DIOCESI – In questi giorni sono migliaia le persone, anche della nostra diocesi, che seguono con apprensioni i fatti che riguardano il piccolo Alfie Evans.
Ricordiamo che Alfie Evans (23 mesi di vita) è afflitto purtroppo da una neuropatologia progressiva (a cui i medici che lo hanno in cura non hanno saputo dare né un nome, né una terapia efficace), che lo ha ridotto in uno stato semi-vegetativo.
I medici dell’Alder Hey Children’s Hospital, dove il bimbo è ricoverato, hanno stabilito che – “nel miglior interesse di Alfie” – è bene avviare l’interruzione dei sostegni vitali e così avviare il bimbo alla morte.
I giudici hanno definito “futile” la vita del piccolo Alfie; e siccome “futile” i giudici hanno deciso che deve morire.
Ad Alfie sono stati staccatati quindi i macchinari lunedì 23 aprile alle 22.30, ma Alfie è ancora vivo.
I genitori di Alfie, Thomas e Kate, stanno lottando con forza per poter riportare Alfie a casa.
Su questa questione, che ha toccato i cuori di molti, abbiamo posto una domanda al Vescovo della diocesi di San Benedetto del Tronto, Mons.
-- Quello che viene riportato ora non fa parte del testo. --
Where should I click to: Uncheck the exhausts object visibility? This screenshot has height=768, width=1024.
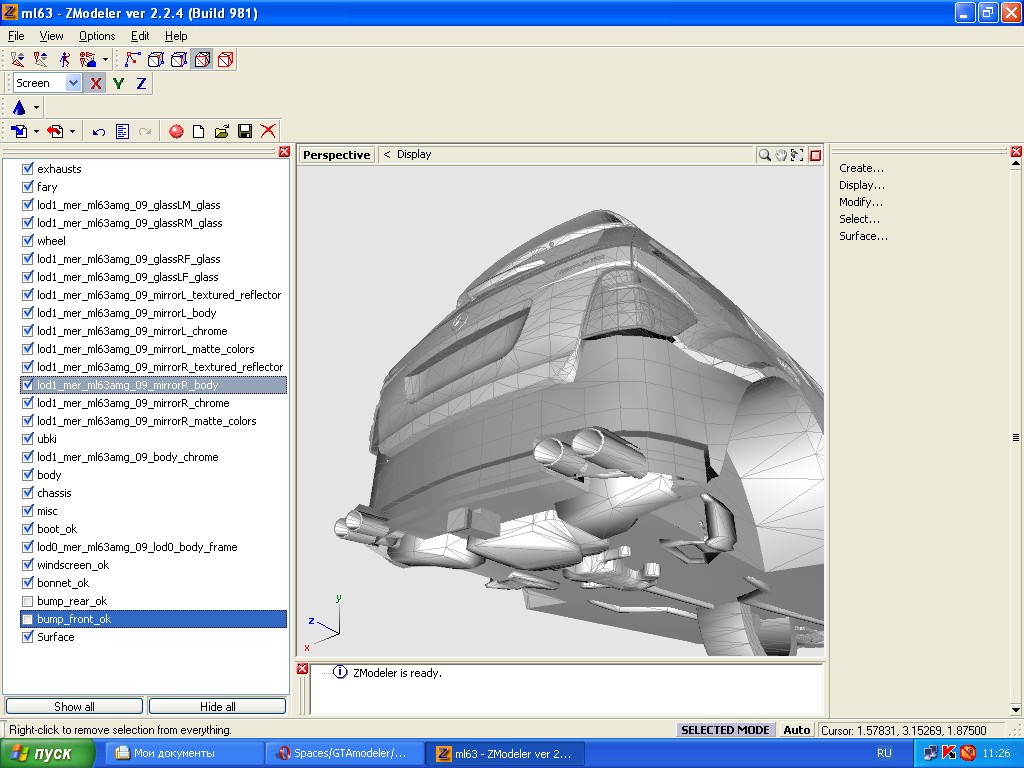(28, 169)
Carlo Bresciani.
Eccellenza, che ne pensa di quanto sta accadendo con il bambino Alfie Evans?
Non sono un medico e, quindi, non sono in grado di giudicare le condizioni sanitarie di Alfie Evans. Ma sono sorpreso dalla tracontanza dei medici e del giudice nei confronti della famiglia e del bambino Alfie Evans.
I medici affermano che non c’è più nulla da fare nei suoi confronti, che è ormai destinato a morte imminente. Lo do per vero anche se i fatti l’hanno smentito: ma perché allora non permettere alla famiglia di portarselo a casa e volerlo trattene a forza in ospedale? Credo che ognuno abbia il diritto di morire a casa propria e che i genitori possano portare il proprio figlio a morire a casa propria!
Il giudice accetta il giudizio dei medici sullo stato di salute di Alfie, ma perché proibire alla famiglia di portare il proprio figlio a morire a casa? Spetta ora al giudice decidere dove dobbiamo morire? Se i genitori lo vogliono e c’è un altro ospedale disposto ad accoglierlo, perché proibire di portarlo lì, oltretutto senza alcuna spesa per la sanità inglese? Spetta ora al giudice decidere in quale ospedale dobbiamo essere ricoverati a forza?
La conclusione è che si tratti di una lotta ideologica impostata non tanto sui criteri medici che porterebbero ad affermare che “Alfie, purtroppo, non riuscirà a vivere che pochi minuti (affermazione peraltro smentita dai fatti!)”, quanto su giudizi e pregiudizi ideologici a favore dell’eutanasia di malati gravi che portano ad affermare “Alfie deve morire come e dove vogliamo noi, perché noi abbiamo stabilito così”.